Thursday, October 8, 2015

The Central Liberal Reformster Fallacy

It crops up many places, but today it was front and center in Michael Grunwald's piece for Politico. In "Obama vs. Teacher Union: It's Still On" Grunwald lays out the ongoing beef between teachers unions and the administration, which is first in his display of lesser fallacies. Framing the conflict as one between unions and the administration isn't quite right, as the unions have been largely friendly and compliant with the administration, and most of their official squawks of disagreement have come only after considerable prodding from membership (NEA and AFT still officially think Common Core is Just Fine, Thanks).

Grunwald then goes on to posit that John King on paper looks like a great choice to bind the wounds, resorting to the John King Story, which seems to be how we're going to sell this exemplar of upward failure as a serious faux secretary of ed. Grunwald gives  a quick gloss to King's "former teacher" credential; King taught a grand total of three years, including two in a charter. The King story always includes a chapter about how his public school teachers saved him, but it never includes a thoughtful consideration of whether his favored reforms would support those kind of teachers today, or force them to stop focusing on what children need and devote more time to test scores.

Grunwald includes the story of King's charter-founding awesomeness. He skips over the secret of King's charter success-- sky high suspension rates and the push-out of countless students. And he skips over the huge disconnect in King's story-- the man who talks about how school was a safe, nurturing place for a troubled orphan went on to establish schools where children must walk in step and speak only when allowed. One wonders how many troubled orphans King's schools have suspended or pushed out. Grunwald isn't going to ask.

Grunwald's piece is laced with other little fallacies, like uncritically observing that most states have adopted "higher standards," even though there's no basis on which to say the various mutated forms of Common Core are "higher."

But running through Grunwald's article is the Central Liberal Reform Fallacy.

But Obama has always taken the reform side of the public education wars; in The Audacity of Hope, he criticized liberals who “defend an indefensible status quo, insisting that more spending alone will improve educational outcomes.”

The unions often argue that the deep problems of urban education have their roots outside the school, with impoverished and crime-ridden neighborhoods stripped of hope. King worries about those problems, but like Duncan and President Obama, he worries even more about using them as excuses for problems inside the schools.

“Yes, we should have better health care and housing and criminal justice reform,” King told me. “But school can save kids’ lives. It saved mine.”

This is the construction at the center of the liberal support for reformster policies:

The problem is really bad, therefor our solution will work.

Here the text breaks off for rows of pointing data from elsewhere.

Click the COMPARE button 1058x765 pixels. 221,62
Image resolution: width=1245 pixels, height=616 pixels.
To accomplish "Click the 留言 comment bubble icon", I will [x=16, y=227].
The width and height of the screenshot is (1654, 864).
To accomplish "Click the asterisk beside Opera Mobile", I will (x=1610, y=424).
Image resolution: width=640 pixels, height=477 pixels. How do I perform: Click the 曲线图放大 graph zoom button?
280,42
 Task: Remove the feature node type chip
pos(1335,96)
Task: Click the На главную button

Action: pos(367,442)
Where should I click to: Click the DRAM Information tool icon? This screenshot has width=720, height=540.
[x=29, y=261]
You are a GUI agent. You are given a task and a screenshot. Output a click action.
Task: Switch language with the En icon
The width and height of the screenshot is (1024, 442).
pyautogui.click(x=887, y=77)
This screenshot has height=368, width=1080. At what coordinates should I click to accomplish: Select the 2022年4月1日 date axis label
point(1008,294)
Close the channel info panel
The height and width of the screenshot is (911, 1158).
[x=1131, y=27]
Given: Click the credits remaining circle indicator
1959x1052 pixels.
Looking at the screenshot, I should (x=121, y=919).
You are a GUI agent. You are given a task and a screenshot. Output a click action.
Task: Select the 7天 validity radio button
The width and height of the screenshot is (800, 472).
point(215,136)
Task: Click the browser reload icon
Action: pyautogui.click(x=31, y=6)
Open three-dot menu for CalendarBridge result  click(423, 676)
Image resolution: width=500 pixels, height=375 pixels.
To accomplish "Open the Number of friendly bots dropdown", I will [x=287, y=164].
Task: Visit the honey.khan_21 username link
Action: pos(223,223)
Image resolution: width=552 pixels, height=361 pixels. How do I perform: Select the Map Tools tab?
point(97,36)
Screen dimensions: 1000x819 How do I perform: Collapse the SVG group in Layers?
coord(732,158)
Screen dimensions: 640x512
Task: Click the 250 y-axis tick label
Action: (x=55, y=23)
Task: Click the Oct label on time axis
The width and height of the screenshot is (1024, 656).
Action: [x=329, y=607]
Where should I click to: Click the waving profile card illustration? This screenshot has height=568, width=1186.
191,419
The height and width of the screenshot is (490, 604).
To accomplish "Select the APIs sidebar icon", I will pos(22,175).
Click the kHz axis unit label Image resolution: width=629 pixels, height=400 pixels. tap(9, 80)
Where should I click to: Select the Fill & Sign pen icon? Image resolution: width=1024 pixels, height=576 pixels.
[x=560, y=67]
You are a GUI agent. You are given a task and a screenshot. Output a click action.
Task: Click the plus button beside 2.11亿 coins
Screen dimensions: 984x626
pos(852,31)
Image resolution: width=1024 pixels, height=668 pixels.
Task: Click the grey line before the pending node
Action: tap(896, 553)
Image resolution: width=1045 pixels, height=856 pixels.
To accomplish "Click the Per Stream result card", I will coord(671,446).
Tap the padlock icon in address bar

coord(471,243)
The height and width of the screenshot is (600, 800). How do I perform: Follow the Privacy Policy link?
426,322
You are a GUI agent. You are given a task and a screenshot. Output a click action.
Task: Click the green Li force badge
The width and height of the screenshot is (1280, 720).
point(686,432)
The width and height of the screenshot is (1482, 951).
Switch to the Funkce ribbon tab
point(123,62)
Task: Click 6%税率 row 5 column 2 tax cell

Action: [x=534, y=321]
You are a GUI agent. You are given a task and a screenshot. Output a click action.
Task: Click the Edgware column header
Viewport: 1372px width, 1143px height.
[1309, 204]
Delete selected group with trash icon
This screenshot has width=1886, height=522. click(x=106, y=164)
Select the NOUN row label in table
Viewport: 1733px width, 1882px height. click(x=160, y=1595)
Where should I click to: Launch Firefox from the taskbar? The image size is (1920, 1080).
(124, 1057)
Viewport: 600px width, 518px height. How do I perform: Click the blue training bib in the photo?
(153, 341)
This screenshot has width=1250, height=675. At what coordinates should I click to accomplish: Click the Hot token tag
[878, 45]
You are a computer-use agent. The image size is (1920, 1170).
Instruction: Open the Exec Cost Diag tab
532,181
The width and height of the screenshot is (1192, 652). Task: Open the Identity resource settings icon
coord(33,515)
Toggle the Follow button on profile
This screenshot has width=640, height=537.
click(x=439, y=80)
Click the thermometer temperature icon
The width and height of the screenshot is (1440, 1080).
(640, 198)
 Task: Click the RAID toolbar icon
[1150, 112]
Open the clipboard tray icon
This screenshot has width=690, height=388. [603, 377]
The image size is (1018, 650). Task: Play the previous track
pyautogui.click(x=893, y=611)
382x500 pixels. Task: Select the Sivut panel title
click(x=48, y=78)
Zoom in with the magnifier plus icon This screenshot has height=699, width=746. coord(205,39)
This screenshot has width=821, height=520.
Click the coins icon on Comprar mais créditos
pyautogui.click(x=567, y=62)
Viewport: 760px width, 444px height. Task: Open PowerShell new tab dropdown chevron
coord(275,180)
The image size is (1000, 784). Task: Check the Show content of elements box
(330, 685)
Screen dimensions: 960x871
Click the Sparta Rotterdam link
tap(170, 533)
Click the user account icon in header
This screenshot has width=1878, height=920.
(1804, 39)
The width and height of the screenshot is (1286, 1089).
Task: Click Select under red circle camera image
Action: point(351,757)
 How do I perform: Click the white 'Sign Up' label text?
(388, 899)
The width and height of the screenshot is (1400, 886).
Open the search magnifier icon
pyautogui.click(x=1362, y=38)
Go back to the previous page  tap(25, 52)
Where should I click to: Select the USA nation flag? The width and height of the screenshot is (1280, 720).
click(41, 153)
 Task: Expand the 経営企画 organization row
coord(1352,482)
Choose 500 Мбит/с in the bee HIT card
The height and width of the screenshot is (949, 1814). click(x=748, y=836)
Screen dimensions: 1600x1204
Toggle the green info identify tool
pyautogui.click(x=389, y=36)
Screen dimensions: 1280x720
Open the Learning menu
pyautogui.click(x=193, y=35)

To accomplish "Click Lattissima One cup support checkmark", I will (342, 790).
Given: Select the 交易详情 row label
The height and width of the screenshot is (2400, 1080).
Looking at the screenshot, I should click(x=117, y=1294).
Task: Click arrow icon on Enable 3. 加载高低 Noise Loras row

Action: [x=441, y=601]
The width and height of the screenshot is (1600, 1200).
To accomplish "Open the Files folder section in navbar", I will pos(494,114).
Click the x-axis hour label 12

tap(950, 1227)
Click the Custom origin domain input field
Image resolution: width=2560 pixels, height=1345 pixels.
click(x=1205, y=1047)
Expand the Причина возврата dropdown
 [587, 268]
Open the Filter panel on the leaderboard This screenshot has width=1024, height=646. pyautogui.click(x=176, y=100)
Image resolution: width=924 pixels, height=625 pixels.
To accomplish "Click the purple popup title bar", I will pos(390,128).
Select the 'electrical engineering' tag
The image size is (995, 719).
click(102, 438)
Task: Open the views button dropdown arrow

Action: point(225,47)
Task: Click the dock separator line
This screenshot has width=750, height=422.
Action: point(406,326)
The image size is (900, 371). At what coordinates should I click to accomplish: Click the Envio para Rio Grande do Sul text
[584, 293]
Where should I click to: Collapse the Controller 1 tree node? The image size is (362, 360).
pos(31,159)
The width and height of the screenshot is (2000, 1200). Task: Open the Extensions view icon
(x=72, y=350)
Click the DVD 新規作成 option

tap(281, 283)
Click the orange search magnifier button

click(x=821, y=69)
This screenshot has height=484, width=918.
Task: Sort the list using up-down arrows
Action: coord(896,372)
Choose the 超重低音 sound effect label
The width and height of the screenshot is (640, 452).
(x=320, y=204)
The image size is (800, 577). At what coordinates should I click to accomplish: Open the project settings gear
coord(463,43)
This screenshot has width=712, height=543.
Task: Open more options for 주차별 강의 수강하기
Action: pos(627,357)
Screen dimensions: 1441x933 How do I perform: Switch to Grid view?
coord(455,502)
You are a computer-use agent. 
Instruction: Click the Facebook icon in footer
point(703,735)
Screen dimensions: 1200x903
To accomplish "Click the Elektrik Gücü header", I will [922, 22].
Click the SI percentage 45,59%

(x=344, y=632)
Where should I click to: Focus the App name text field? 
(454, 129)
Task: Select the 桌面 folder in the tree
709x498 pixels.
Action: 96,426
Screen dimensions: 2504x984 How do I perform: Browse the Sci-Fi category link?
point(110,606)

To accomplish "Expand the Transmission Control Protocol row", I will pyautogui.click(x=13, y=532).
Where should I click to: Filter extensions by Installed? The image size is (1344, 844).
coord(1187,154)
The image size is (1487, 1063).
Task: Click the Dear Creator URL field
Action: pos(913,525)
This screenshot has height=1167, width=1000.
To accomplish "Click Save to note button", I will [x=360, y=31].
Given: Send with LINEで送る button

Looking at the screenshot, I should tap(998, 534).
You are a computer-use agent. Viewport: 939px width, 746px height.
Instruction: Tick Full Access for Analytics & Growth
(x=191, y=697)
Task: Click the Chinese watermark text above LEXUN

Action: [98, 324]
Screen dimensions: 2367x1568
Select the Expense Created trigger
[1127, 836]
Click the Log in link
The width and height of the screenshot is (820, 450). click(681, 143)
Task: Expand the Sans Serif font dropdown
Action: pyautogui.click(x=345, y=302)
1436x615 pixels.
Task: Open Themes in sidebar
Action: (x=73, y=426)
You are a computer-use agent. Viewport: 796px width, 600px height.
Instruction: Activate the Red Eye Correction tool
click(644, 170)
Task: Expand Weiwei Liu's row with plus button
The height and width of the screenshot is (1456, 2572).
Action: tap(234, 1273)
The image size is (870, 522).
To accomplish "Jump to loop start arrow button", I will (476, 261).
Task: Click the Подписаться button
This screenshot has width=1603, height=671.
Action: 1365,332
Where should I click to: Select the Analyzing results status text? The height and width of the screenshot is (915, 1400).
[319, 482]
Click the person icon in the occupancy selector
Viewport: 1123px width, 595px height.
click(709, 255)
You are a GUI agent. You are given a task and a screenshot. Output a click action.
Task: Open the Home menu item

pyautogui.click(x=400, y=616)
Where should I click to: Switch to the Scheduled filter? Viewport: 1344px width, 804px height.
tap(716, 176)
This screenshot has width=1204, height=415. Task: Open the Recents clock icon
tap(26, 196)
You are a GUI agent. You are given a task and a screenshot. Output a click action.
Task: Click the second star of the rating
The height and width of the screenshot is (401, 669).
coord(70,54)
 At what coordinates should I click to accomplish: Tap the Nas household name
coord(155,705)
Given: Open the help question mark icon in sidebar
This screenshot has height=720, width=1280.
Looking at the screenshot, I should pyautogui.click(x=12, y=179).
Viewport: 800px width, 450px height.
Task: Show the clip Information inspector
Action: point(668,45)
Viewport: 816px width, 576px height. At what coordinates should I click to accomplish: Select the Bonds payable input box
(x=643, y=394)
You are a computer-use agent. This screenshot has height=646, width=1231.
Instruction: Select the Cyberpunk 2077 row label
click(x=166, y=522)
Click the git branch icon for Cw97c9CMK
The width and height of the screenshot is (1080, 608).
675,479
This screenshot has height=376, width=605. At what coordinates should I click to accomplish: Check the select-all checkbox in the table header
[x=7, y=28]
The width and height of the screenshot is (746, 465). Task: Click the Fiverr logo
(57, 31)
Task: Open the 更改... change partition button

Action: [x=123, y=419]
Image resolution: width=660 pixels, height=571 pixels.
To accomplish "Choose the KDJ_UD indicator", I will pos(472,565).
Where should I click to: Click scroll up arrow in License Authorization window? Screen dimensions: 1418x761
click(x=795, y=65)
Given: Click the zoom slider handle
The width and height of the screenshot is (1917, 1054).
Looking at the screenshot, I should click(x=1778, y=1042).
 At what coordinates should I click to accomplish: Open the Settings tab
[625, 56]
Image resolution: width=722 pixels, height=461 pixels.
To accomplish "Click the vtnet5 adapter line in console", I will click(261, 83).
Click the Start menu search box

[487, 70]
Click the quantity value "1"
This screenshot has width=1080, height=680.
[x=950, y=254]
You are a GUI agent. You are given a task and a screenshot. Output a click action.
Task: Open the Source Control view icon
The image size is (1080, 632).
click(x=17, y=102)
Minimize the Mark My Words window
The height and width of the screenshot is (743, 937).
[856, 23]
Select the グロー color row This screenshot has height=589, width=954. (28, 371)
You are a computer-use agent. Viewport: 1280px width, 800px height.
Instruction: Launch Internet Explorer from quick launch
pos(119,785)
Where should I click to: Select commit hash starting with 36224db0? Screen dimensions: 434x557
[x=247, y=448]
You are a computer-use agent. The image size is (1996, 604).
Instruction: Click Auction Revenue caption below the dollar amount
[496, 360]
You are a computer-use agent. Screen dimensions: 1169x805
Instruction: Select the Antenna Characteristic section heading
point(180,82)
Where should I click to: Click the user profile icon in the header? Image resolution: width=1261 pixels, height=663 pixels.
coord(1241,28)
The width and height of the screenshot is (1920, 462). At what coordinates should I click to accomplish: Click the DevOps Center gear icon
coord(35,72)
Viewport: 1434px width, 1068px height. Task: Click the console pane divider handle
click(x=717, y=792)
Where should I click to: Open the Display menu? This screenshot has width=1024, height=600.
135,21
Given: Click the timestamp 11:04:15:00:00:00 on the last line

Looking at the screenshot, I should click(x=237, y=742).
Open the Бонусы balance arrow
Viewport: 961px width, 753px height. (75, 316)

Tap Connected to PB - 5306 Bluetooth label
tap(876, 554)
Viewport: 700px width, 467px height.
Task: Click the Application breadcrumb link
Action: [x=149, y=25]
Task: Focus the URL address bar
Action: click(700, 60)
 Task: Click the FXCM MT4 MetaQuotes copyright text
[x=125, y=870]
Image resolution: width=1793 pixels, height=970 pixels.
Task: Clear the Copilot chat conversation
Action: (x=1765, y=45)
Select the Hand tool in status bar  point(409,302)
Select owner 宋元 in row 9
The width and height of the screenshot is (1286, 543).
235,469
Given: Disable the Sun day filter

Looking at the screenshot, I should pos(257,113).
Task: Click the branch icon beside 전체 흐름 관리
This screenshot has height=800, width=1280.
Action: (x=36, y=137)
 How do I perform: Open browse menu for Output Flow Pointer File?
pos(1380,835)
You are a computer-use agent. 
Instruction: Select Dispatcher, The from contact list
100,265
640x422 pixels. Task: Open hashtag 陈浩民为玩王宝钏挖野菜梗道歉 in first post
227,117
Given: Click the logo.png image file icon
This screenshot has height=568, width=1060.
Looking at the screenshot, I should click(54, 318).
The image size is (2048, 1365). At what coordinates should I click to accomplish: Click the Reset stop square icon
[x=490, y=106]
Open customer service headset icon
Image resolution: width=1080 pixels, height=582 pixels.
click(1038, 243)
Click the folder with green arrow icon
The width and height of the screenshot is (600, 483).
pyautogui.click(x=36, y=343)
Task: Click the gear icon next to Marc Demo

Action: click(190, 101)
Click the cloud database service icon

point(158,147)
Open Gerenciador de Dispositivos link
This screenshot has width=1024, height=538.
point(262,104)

Which gets us to this conversation:

Critics: Your proposed solution will not work.
Reformster: Are you saying the problem doesn't exist?

The Obama administration wants to hold teachers accountable for whether or not students learn. But it has no working instrument for measuring student learning, and it has absolutely no clue how to tell whether teachers have aided in that learning or not.

It's that simple. The administration, both under Duncan and soon under King, wants to prove its solutions work by arguing that problems are real and that education is a Good Thing. Nobody sensible is arguing about either of those points-- many, many of our students are suffering under poverty, systemic racism, and a host of other issues, and many of our public schools have failed, either by lack of will or lack of resources, to successfully fully address the needs of those students. That's the truth.

But it does not follow from that truth that Common Core (or any national standards) will help. It does not follow that making a standardized test (especially one that poorly measures a small sliver of a full education) the central point and purpose of public education will help. It does not follow that evaluating teachers with a system no more valid or reliable than a roll of dice will help. It does not follow that dismantling public education and selling the pieces to people whose primary concern is not education, but dollars-- that won't help, either.

That's the fallacy. That's the part of the equation that we need to be talking about. Or rather, that those who are so sure of their own rightness and caring and feeling need to join the ongoing conversation about.

King says at the end of the article, "Every kid deserves the kind of opportunity I had." That's a nice thought. A better thought is to explain how, exactly, you think your policies will lead to it happening. That's the great missing link of ed reform.

1 comment:

  1. Beautifully written and cogent, as usual, Peter. Thanks for your insightful analysis, once again.